In Toronto, for example, hundreds of millions of dollars in Section 37/45 funds, paid by high-rise condo developers, land in neighbourhoods experiencing intensification. But intensification is often a manifestation of desirability: developers build in sought-after areas that are already seeing an influx of capital and discretionary spending. The residents of these same neighbourhoods then receive additional benefits, in the form of new amenities, which, in turn, make their homes even more desirable, thus attracting other developers. In short, the financial benefits from these developer contributions accrues—in the form of higher property values—to the residents in these communities. It all gets very circular.

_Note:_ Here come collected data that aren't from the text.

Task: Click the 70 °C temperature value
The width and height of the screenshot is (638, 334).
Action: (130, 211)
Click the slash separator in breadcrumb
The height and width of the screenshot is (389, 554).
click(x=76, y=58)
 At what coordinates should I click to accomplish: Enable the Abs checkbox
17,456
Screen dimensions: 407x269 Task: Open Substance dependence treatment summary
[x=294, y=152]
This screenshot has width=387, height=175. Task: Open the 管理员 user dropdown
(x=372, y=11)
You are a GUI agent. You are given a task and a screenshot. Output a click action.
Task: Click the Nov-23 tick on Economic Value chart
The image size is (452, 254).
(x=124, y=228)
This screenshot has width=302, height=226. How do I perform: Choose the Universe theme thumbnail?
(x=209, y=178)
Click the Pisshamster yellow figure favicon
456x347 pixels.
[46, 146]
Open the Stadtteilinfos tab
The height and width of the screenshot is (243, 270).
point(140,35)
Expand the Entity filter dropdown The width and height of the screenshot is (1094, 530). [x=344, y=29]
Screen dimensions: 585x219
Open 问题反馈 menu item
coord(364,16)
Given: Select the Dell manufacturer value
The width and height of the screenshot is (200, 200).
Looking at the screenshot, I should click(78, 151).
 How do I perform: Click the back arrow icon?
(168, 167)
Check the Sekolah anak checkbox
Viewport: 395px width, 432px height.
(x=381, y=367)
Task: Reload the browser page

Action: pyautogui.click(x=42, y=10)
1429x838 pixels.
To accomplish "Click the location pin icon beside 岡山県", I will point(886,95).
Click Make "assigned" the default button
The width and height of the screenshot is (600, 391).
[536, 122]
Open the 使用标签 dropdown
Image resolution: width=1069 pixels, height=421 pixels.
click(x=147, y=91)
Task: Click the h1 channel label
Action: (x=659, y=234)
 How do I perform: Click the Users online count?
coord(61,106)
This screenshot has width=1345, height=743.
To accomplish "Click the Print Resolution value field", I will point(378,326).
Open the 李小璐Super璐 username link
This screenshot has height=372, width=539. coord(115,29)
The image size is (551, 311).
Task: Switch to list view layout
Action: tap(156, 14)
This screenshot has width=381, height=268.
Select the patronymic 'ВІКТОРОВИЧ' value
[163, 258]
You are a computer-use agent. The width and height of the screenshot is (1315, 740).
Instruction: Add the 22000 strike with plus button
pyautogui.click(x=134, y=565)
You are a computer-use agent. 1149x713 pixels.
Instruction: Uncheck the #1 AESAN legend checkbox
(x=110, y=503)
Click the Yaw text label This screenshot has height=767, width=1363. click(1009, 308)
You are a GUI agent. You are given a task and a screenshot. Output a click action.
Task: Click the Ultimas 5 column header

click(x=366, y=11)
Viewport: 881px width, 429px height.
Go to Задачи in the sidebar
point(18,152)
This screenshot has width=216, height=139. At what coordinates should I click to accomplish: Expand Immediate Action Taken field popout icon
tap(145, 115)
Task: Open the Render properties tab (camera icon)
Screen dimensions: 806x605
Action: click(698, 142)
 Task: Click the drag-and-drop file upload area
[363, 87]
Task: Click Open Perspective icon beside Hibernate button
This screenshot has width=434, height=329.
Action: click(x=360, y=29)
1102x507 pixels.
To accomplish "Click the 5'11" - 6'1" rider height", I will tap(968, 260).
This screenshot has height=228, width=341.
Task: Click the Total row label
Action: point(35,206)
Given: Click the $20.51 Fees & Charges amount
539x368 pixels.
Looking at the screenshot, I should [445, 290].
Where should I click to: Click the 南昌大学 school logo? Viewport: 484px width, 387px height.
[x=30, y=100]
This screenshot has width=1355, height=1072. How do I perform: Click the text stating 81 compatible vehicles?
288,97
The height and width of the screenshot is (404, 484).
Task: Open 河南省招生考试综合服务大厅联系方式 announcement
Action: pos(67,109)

I’d argue that for cities facing skyrocketing housing prices (including rents), the only justified use of such funds in gentrifying neighbourhoods is the creation of new affordable housing. I am surprised to find myself agreeing with former Toronto councillor Doug Ford (brother of the late mayor Rob) who argued during the 2014 mayoral race that the millions collected from downtown developers should be spent to improve public amenities citywide, including less affluent communities that see little in the way of new development activity, and thus receive virtually no Section 37/45 money.
The point is that municipalities can, in fact, choose to impose a measure of control over the pace of gentrification and the intensity of the real estate speculation that accompanies it—one that could buttress the resiliency and sustainability of the entire city. A mindful approach would recognize that officially enabled gentrification will eventually become a self-consuming force that produces lovely neighbourhoods in which almost no one will be able to afford to live.
John Lorinc is a Toronto journalist and editor. He writes regularly about urban affairs, local history, and the environment. Lorinc is the author of two books on cities, as well as a co-editor of Subdivided: City-Building in an Age of Hyper-Diversity (Coach House).